• [INPUT RECORDS]

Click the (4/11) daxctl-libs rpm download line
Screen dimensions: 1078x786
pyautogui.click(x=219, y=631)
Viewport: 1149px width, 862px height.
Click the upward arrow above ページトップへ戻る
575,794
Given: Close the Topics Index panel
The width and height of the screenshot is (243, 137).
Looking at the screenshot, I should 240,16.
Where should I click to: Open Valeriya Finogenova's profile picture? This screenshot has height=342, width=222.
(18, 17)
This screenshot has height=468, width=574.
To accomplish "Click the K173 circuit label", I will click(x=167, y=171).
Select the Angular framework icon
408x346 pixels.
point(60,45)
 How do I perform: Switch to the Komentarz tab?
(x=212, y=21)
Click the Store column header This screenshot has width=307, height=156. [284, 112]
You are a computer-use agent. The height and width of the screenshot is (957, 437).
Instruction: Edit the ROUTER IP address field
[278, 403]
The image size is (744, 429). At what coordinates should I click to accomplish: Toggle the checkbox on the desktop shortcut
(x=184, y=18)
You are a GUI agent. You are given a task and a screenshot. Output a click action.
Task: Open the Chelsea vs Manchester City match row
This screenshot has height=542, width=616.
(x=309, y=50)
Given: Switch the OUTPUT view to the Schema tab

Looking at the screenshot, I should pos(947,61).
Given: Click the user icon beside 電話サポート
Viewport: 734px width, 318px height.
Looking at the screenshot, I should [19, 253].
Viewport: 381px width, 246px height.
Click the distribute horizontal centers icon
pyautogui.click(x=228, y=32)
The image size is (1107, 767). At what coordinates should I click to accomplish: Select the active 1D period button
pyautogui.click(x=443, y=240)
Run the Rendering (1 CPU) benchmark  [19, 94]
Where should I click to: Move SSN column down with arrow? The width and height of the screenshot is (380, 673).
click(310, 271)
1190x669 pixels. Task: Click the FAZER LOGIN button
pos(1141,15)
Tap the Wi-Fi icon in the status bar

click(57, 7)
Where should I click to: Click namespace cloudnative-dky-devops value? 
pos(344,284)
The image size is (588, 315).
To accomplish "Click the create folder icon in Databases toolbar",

• [PROBLEM REQUIREMENTS] From the line holding "Select the Angular framework icon" to the final line of the data, output each line exactly and nothing more.

• [SOLUTION]
Select the Angular framework icon
408x346 pixels.
point(60,45)
 How do I perform: Switch to the Komentarz tab?
(x=212, y=21)
Click the Store column header This screenshot has width=307, height=156. [284, 112]
You are a computer-use agent. The height and width of the screenshot is (957, 437).
Instruction: Edit the ROUTER IP address field
[278, 403]
The image size is (744, 429). At what coordinates should I click to accomplish: Toggle the checkbox on the desktop shortcut
(x=184, y=18)
You are a GUI agent. You are given a task and a screenshot. Output a click action.
Task: Open the Chelsea vs Manchester City match row
This screenshot has height=542, width=616.
(x=309, y=50)
Given: Switch the OUTPUT view to the Schema tab

Looking at the screenshot, I should pos(947,61).
Given: Click the user icon beside 電話サポート
Viewport: 734px width, 318px height.
Looking at the screenshot, I should [19, 253].
Viewport: 381px width, 246px height.
Click the distribute horizontal centers icon
pyautogui.click(x=228, y=32)
The image size is (1107, 767). At what coordinates should I click to accomplish: Select the active 1D period button
pyautogui.click(x=443, y=240)
Run the Rendering (1 CPU) benchmark  [19, 94]
Where should I click to: Move SSN column down with arrow? The width and height of the screenshot is (380, 673).
click(310, 271)
1190x669 pixels. Task: Click the FAZER LOGIN button
pos(1141,15)
Tap the Wi-Fi icon in the status bar

click(57, 7)
Where should I click to: Click namespace cloudnative-dky-devops value? 
pos(344,284)
The image size is (588, 315).
To accomplish "Click the create folder icon in Databases toolbar",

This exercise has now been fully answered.